Anthropic is entering the design sector. The AI company on Friday introduced Claude Design, its first proprietary AI design tool.
Claude Design is not explicitly an AI image generator, like Google’s Nano Banana Or Halfway. Instead, you can use Claude Design to create slide presentations, social media assets, app and web interfaces (like those you might create with Claude Code), and other visual prototypes.
Anthropic says Claude Design has fine-grained controls, but don’t look for Photoshop-level options. You can change the spacing, coloring and layout, as well as leave comments for other users – or for Claude, who can make these changes himself. If you’re using it for a coding project at work, for example, Claude Design can analyze your codebase and design files to understand your brand’s kit and style guide, so everything it creates is on-brand.
Here are some of the editing controls you will have in Claude Design
AnthropicClaude Design is a research preview, that is to say it is still in the experimental phase. It is now rolling out to Pro, Max, Team and Enterprise subscribers.

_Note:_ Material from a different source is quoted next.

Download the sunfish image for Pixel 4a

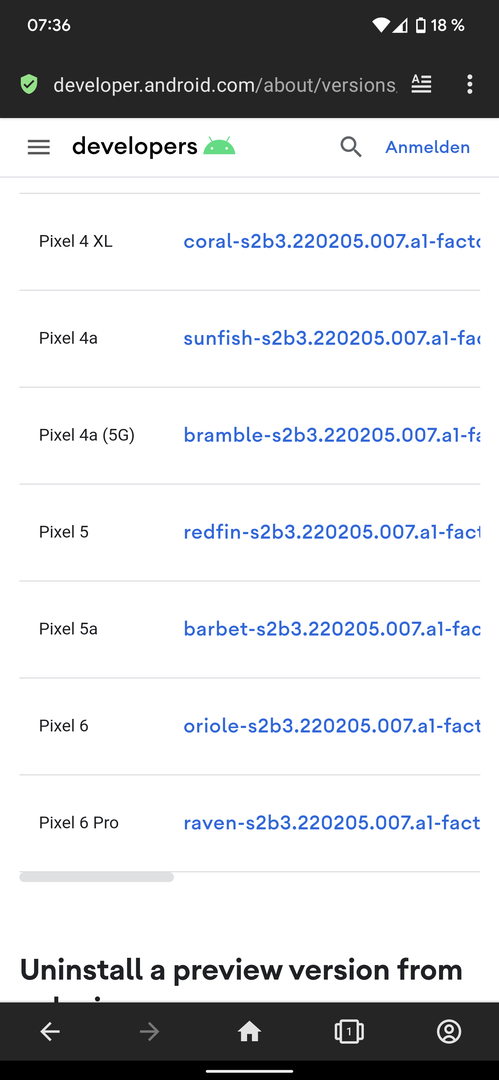[332, 338]
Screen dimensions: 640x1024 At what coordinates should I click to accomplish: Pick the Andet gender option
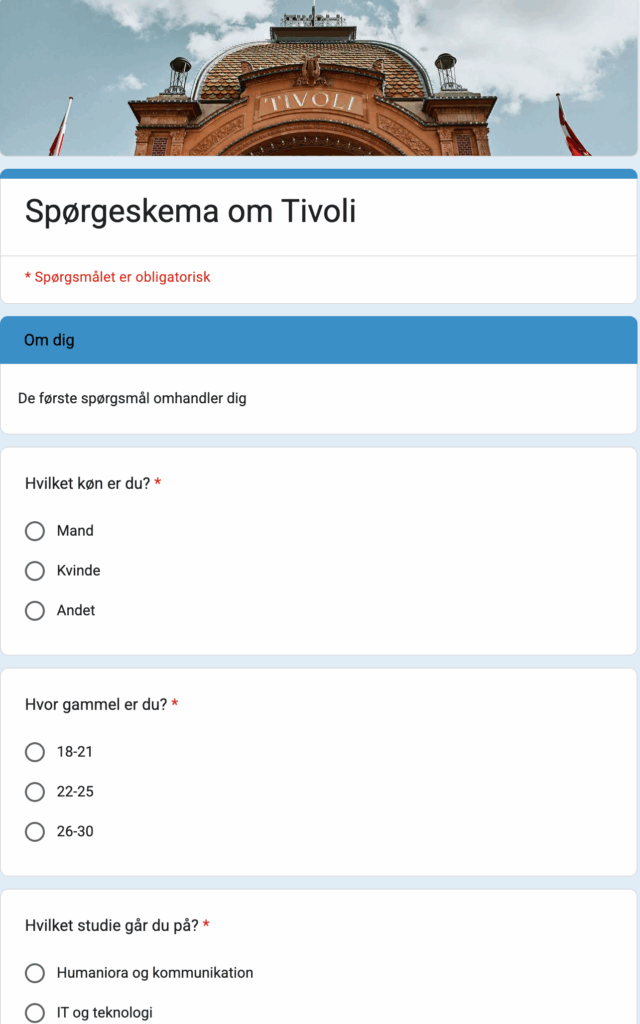(35, 611)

Claude Design is powered by Opus 4.7, a new AI model released Thursday that Anthropic says has better visual intelligence to better understand images. Adobe also recently announced that it would bring its AI Creative Agent to Claude, which is complementary but distinct from Claude Design.
Given Anthropic’s focus on creating advanced AI for businesses and coders, it makes sense that its entry into this new category would focus more on workplace activities – slide presentations, not animated memes. Creative AI, such as image, video and music generators, is controversial. While AI enthusiasts use different models to optimize their workflows, artists and creators are very concerned about how the technology was designed and its effects on creative work.